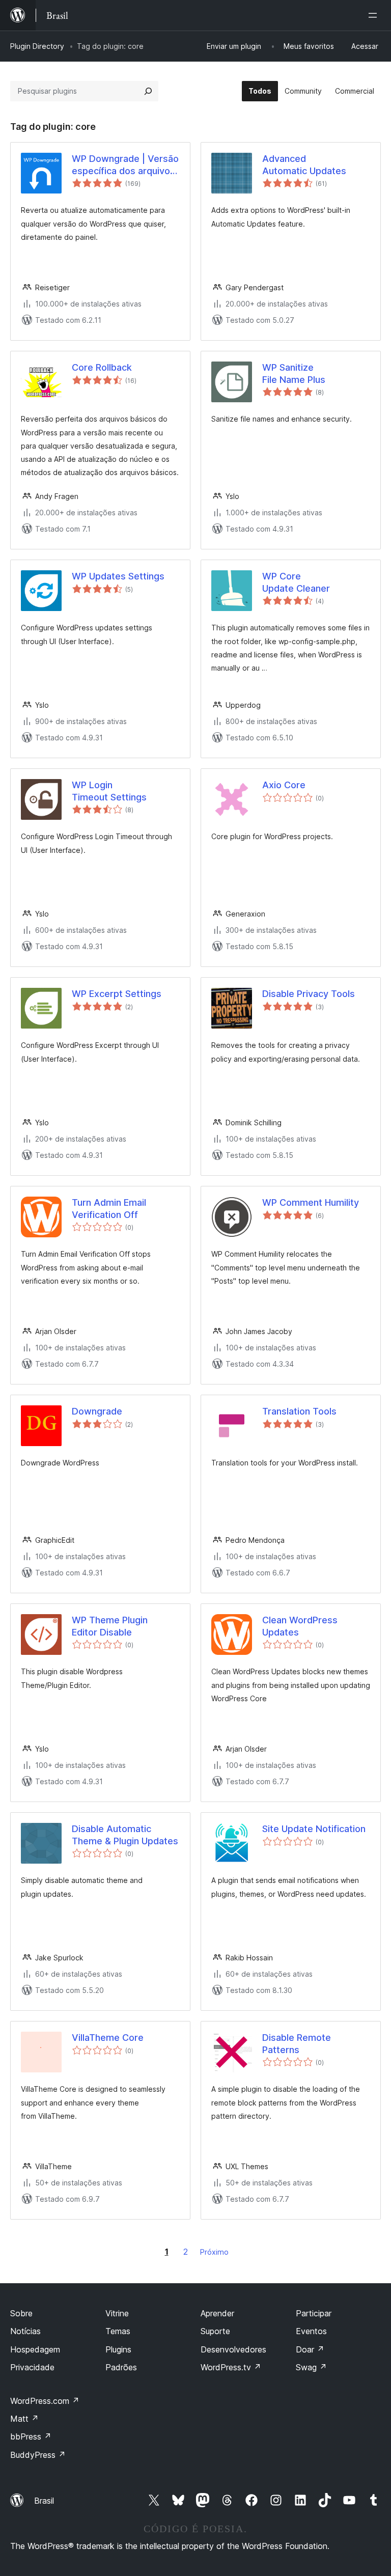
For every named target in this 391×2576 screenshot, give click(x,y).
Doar (310, 2349)
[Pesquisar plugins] (148, 91)
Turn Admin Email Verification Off (109, 1208)
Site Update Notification (314, 1828)
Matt (24, 2419)
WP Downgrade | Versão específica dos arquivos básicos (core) (125, 165)
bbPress (30, 2436)
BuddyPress (38, 2455)
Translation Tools (299, 1411)
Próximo (214, 2252)
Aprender (217, 2313)
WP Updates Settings (118, 576)
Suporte (215, 2331)
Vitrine (117, 2313)
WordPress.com (44, 2401)
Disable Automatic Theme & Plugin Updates (125, 1834)
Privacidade (32, 2367)
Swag (311, 2367)
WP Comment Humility (310, 1202)
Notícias (25, 2331)
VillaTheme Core (108, 2037)
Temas (117, 2331)
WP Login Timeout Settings (109, 791)
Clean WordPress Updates (300, 1626)
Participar (313, 2313)
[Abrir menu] (374, 15)
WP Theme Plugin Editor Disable (110, 1626)
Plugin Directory (37, 46)
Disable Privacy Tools (308, 993)
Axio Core (283, 785)
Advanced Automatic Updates (304, 164)
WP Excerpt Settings (116, 993)
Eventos (311, 2331)
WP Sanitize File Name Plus (293, 373)
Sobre (21, 2313)
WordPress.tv (231, 2367)
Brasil (44, 2501)
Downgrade (97, 1411)
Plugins (118, 2349)
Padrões (121, 2367)
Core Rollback (102, 367)
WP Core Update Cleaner (296, 582)
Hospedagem (35, 2349)
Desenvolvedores (233, 2349)
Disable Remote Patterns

════

• PROBLEM: Copy every line of the records above that contains "WordPress".

• WRITTEN RESPONSE:
WordPress.com (44, 2401)
Clean WordPress Updates (300, 1626)
WordPress.tv (231, 2367)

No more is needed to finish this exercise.